El ciclo de vida de la generación actual avanza y los rumores sobre el futuro de los videojuegos empiezan a materializarse. Una reciente filtración proveniente de fuentes internas de la cadena de producción en Asia ha encendido las alarmas en toda la industria: Sony ya ha iniciado la fase de diseño activo de la PlayStation 6 (PS6), definiendo los componentes clave que darán vida a la próxima evolución del gaming.
El cerebro de la bestia: AMD repite en el hardware
Según los informes validados por analistas de la industria, Sony ha vuelto a cerrar un acuerdo multimillonario con AMD para diseñar el chip principal de la consola. Las razones detrás de esta decisión son estratégicas y técnicas:
- Retrocompatibilidad garantizada: Mantener la arquitectura de AMD asegura que todo tu catálogo de PS5 (y presumiblemente PS4) funcione de forma nativa y sin fisuras en la nueva máquina.
- Tecnología Zen de próxima generación: Se habla de una CPU personalizada basada en una arquitectura futura de AMD, diseñada específicamente para gestionar entornos masivos y físicas complejas.
- Arquitectura gráfica avanzada: La GPU daría el salto a una evolución de RDNA, con un enfoque masivo en el trazado de rayos por hardware de segunda generación.

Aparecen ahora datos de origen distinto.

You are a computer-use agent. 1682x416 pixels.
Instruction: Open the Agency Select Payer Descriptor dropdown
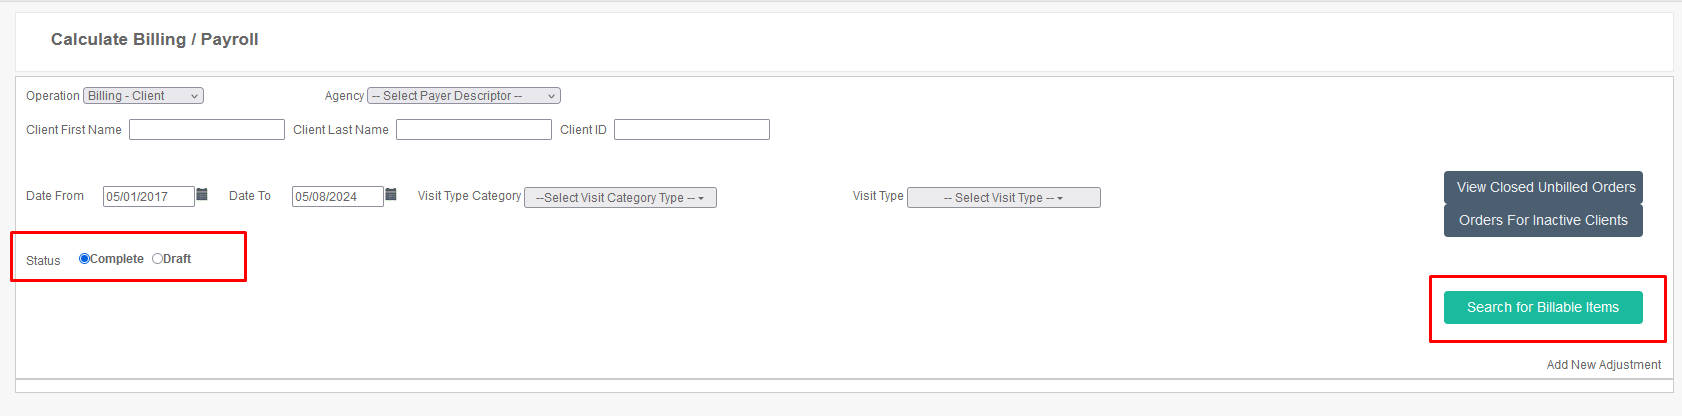464,96
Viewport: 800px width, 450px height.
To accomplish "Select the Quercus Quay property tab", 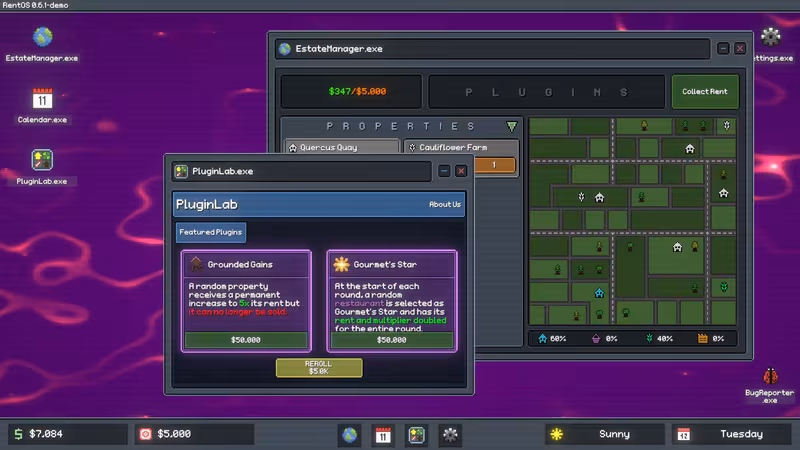I will (x=342, y=147).
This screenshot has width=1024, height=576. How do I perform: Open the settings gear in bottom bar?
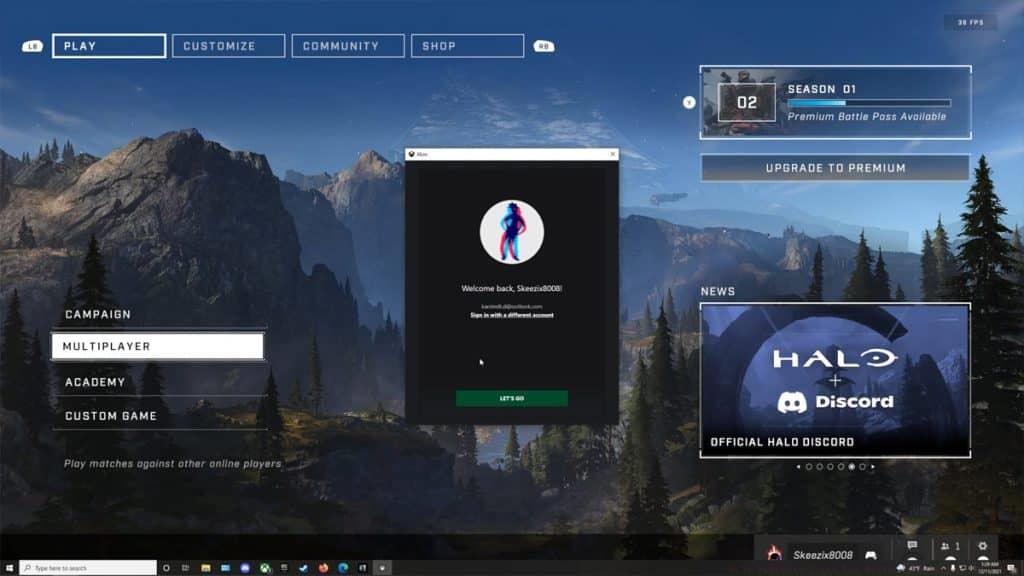point(982,546)
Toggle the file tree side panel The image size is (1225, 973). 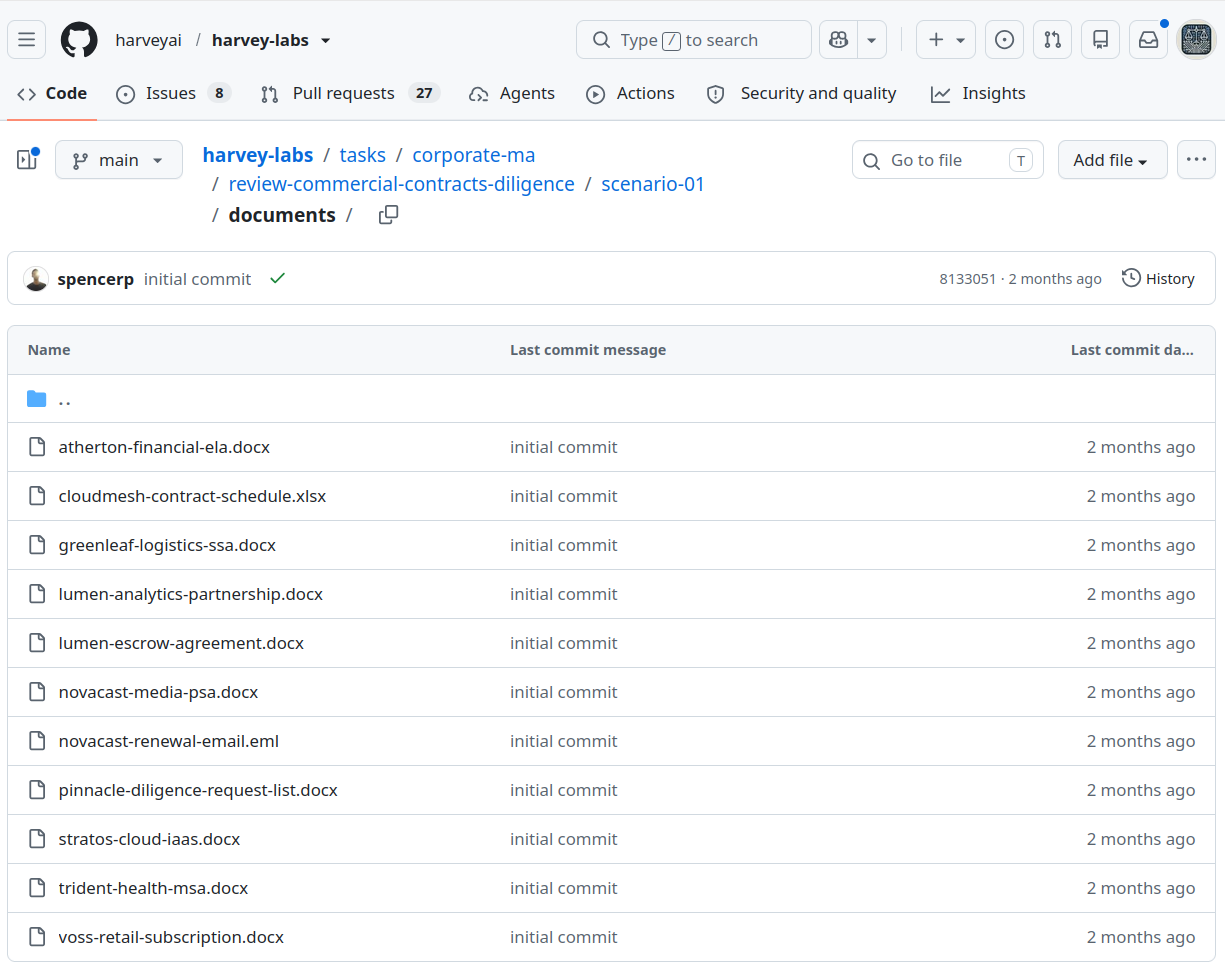[27, 160]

Inteligencia Artificial y la ventana de lanzamiento
La gran novedad de esta generación no será solo la potencia bruta, sino cómo se utiliza. Sony está desarrollando su propia tecnología de reescalado por Inteligencia Artificial (una evolución de la actual PSSR de PS5 Pro) para alcanzar resoluciones nativas ultra altas sin sacrificar la tasa de cuadros por segundo.
- Objetivo de rendimiento: Estabilidad absoluta en 4K a 120 FPS y soporte técnico para pantallas 8K.

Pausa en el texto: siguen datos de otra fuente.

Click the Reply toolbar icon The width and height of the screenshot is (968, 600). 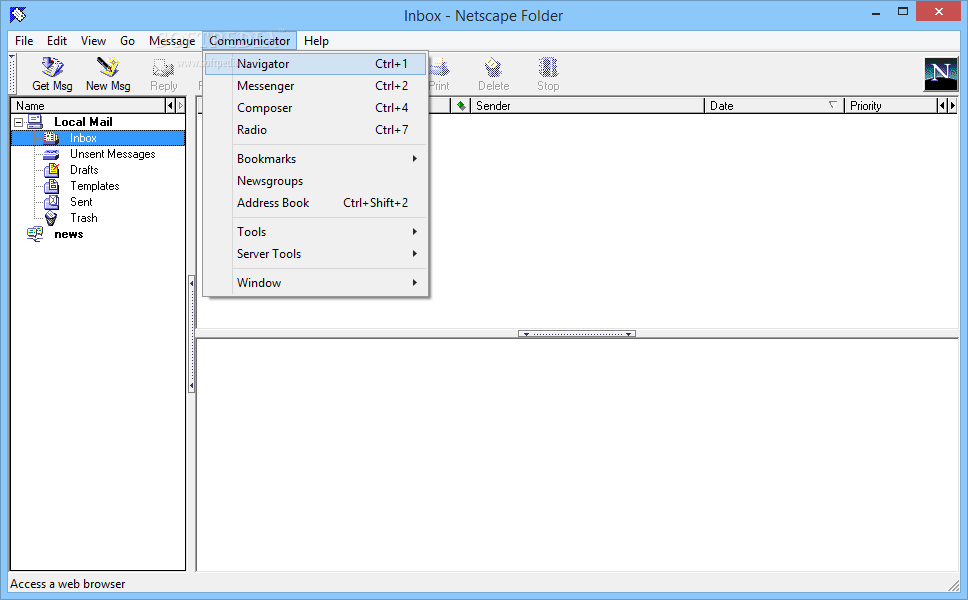pos(162,72)
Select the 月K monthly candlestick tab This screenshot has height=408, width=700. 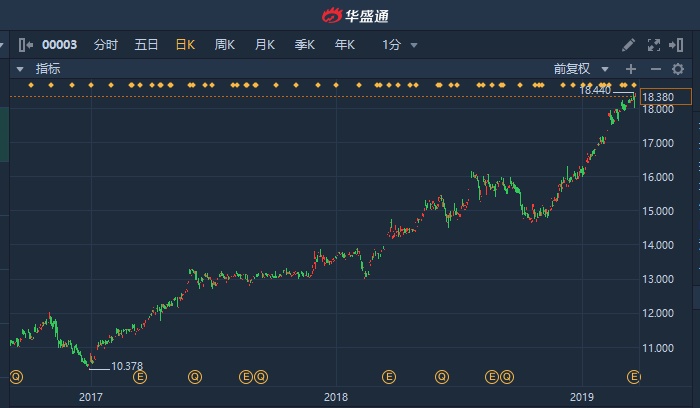pyautogui.click(x=264, y=45)
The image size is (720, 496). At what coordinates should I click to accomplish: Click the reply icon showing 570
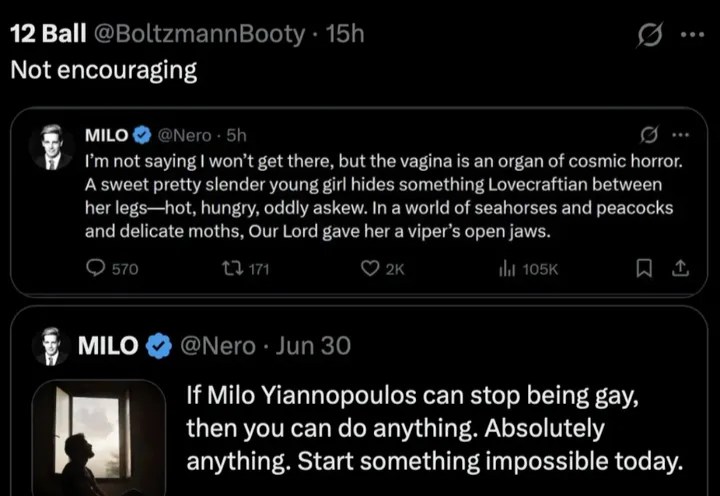[x=96, y=268]
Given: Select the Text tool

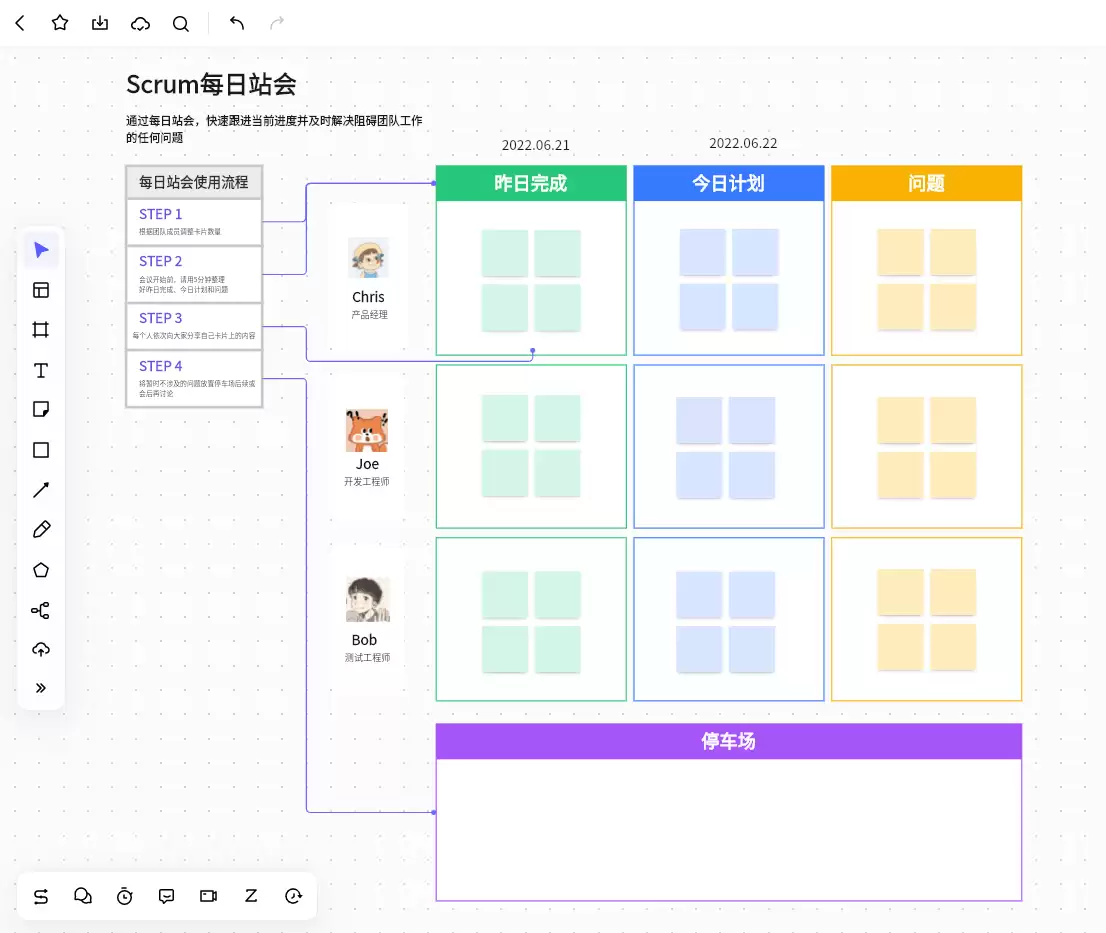Looking at the screenshot, I should (41, 370).
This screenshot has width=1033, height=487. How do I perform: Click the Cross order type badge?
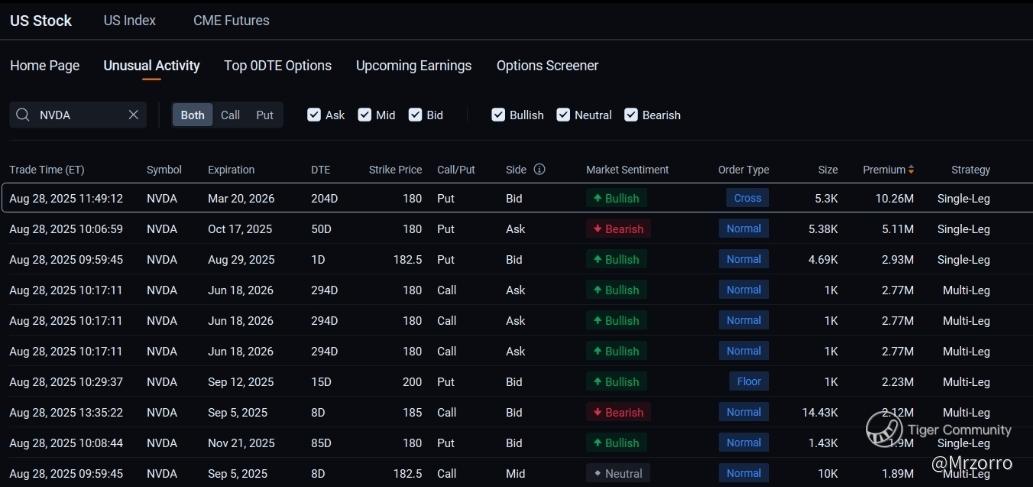click(747, 198)
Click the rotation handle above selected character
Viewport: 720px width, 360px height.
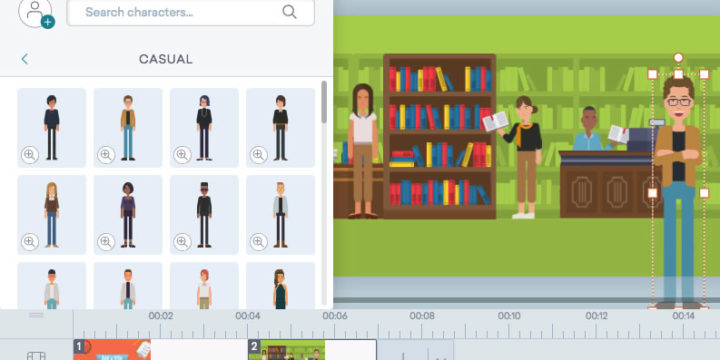tap(678, 58)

- Ventana de lanzamiento estimada: Aunque el desarrollo está en marcha, los planes internos apuntan a finales de 2028 o inicios de 2029, cumpliendo el ciclo habitual de 8 años.
La carrera por la próxima generación ya ha comenzado, y Sony parece tener muy claro su mapa de ruta para mantener el trono de las consolas de sobremesa.